++++ DATA UNDER STUDY

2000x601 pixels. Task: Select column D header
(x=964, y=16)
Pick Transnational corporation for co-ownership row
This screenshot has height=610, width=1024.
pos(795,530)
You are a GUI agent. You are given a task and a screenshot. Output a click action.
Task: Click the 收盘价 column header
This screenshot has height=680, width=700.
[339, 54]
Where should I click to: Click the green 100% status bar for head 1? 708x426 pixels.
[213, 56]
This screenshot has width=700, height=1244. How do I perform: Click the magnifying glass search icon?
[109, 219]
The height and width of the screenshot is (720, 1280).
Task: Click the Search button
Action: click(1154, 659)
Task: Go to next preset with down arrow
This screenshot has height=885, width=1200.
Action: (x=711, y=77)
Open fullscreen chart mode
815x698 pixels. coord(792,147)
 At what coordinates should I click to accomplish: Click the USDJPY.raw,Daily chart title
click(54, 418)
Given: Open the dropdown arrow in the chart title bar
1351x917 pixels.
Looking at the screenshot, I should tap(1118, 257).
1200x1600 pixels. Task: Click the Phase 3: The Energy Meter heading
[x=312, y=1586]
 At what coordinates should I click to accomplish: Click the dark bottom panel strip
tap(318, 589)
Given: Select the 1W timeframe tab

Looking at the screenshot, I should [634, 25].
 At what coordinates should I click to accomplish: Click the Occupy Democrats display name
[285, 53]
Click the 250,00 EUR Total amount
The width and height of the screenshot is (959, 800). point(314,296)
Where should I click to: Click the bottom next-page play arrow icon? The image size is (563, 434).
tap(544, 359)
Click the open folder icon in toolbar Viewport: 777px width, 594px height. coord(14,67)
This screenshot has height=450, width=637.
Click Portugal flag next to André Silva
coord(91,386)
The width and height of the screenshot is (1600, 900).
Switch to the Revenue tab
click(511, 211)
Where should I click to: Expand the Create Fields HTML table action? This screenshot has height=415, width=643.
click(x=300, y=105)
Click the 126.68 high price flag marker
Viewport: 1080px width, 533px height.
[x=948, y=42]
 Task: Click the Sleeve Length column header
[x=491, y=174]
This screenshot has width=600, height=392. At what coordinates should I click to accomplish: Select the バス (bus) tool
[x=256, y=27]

++++++++

▶ REQUIRED WORK:
Every entry must be set down again exactly as it reads.

▶ WRITTEN REPLY:
2000x601 pixels. Task: Select column D header
(x=964, y=16)
Pick Transnational corporation for co-ownership row
This screenshot has height=610, width=1024.
pos(795,530)
You are a GUI agent. You are given a task and a screenshot. Output a click action.
Task: Click the 收盘价 column header
This screenshot has height=680, width=700.
[339, 54]
Where should I click to: Click the green 100% status bar for head 1? 708x426 pixels.
[213, 56]
This screenshot has width=700, height=1244. How do I perform: Click the magnifying glass search icon?
[109, 219]
The height and width of the screenshot is (720, 1280).
Task: Click the Search button
Action: click(1154, 659)
Task: Go to next preset with down arrow
This screenshot has height=885, width=1200.
Action: (x=711, y=77)
Open fullscreen chart mode
815x698 pixels. coord(792,147)
 At what coordinates should I click to accomplish: Click the USDJPY.raw,Daily chart title
click(54, 418)
Given: Open the dropdown arrow in the chart title bar
1351x917 pixels.
Looking at the screenshot, I should tap(1118, 257).
1200x1600 pixels. Task: Click the Phase 3: The Energy Meter heading
[x=312, y=1586]
 At what coordinates should I click to accomplish: Click the dark bottom panel strip
tap(318, 589)
Given: Select the 1W timeframe tab

Looking at the screenshot, I should [634, 25].
 At what coordinates should I click to accomplish: Click the Occupy Democrats display name
[285, 53]
Click the 250,00 EUR Total amount
The width and height of the screenshot is (959, 800). point(314,296)
Where should I click to: Click the bottom next-page play arrow icon? The image size is (563, 434).
tap(544, 359)
Click the open folder icon in toolbar Viewport: 777px width, 594px height. coord(14,67)
This screenshot has height=450, width=637.
Click Portugal flag next to André Silva
coord(91,386)
The width and height of the screenshot is (1600, 900).
Switch to the Revenue tab
click(511, 211)
Where should I click to: Expand the Create Fields HTML table action? This screenshot has height=415, width=643.
click(x=300, y=105)
Click the 126.68 high price flag marker
Viewport: 1080px width, 533px height.
[x=948, y=42]
 Task: Click the Sleeve Length column header
[x=491, y=174]
This screenshot has width=600, height=392. At what coordinates should I click to accomplish: Select the バス (bus) tool
[x=256, y=27]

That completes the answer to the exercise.